Reading this was the first time I had given myself permission to be overwhelmed by the

magnitude of the information that I was grappling with. I sent Clover a message on social media, explaining who I was, where I was from, and thanking her for elucidating something that I had been trying to put my finger on for a long time. I left her my email and expected to receive radio silence. Two months later, after a hasty exodus from Scotland and two weeks of

quarantine in Canada, she emailed me back. She thanked me for my message, apologized for her late reply, and asked me to tell her a bit more about myself. We immediately clicked in our ideologies, and kept up a consistent correspondence through the Spring, until she called me on Skype at the end of April. She told me she was starting a not-for-profit geared towards helping young people transition from a place of anxiety to agency, and said she felt that I would make an excellent addition to the core team as Curriculum Director. This is how Force of Nature started.

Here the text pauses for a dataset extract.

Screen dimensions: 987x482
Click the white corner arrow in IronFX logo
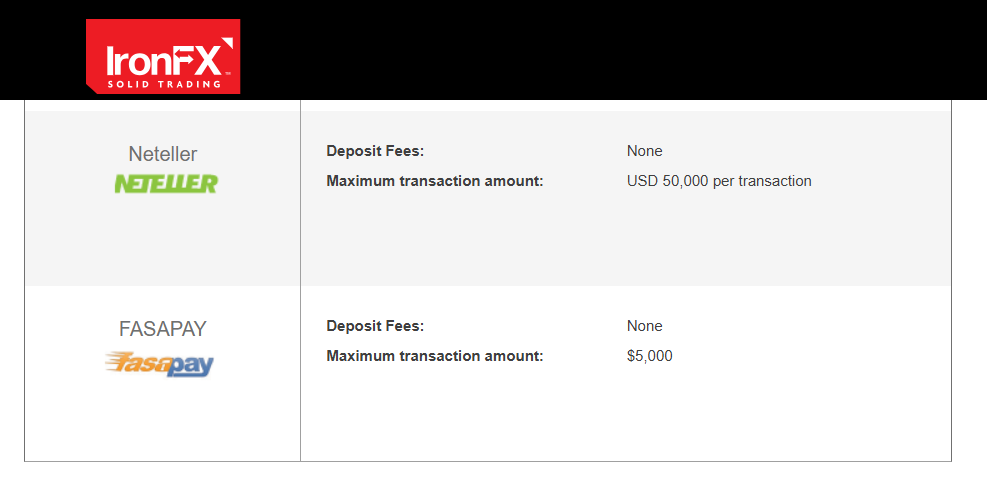(227, 44)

I told her I was massively underqualified. She told me that as a young, critical-thinking

person, anxious about the state of the planet, I basically had a PhD in eco-anxiety (and that she was trying to build a young scrappy team anyways). Six months later, I help lead weekly free Force of Nature workshops with young people from around the world, where we mediate discussions about how to metabolize fear and eco-anxiety, how to break down self-limiting narratives, and how to overcome internal obstacles in order to face up to external ones. Our ethos is to shift from a place of powerlessness to a place of agency - not by “invisiblizing” our anxieties, but by acknowledging and interrogating them.

I remember leaving classes in my second and third year about biodiversity loss; failing

food security; and cultural genocide; feeling as if I was wearing iron shoes. It never occurred to me that an overflowing filing cabinet of problems with no solutions in an unacknowledged corner of my brain was ripe for rot. This is only exacerbated now, when ending a Zoom call populates your immediate living space with the guts of your classes. This year, whether catalyzed by the isolation and uncertainty of a global pandemic or simply by the natural passage of coming-of-age anxiety into an uncomfortable confidence, my peers have started tentatively opening up about similar feelings of trauma with regards to processing difficult content. This is the beginning of a long-overdue conversation; one that starts not with “What are you doing?” but, “How are you doing?”

I’ve found that emotional investment follows a classic dose-response curve; too little, and you are unable to muster motivation. Too much, and your emotional-cognitive muscles fail from overstimulation. I’ve been mired in apathy on both ends, and as much as I would like to say that there is a neat panacea (a “Goldilocks” zone of anxiety, so to speak) that unlocks the highest level of functioning, in truth, it is a trial and error process. It looks like being overwhelmed, taking time to unplug, and dwelling on spilled coffee and cancelled plans, even when there are bigger problems to fret about. It looks like figuring out how to balance taking care of yourself and taking care of others. “Mental health” needs to enter the lexicon we use when educating young people about taking on the world’s messiest problems - otherwise, we are dooming a generation to burnout. At Force of Nature, I want to create an open and accessible space for young people to step into their own unique forms of resilience and involvement in advocacy. We do not purport to know the answers; we purport to be a conduit for people to find their own answers. We talk about being scared. We express uncertainty in each other and in the state of the world. We breathe sighs of relief when we let down our fabricated nonchalance, and our vulnerabilities aren’t

perceived as weakness. We are continually surprised upon realizing that fear and uncertainty are universal human emotions, transcending class, geography and culture. Above all, we take a moment to forgive ourselves for feeling overwhelmed.

If I could give advice to myself or to anyone feeling burnt out, hopeless, or

just plain exhausted, I would say “you can’t pour from an empty cup”. Force of Nature helped me realize that in order to show up to solve problems, I have to show up for myself first.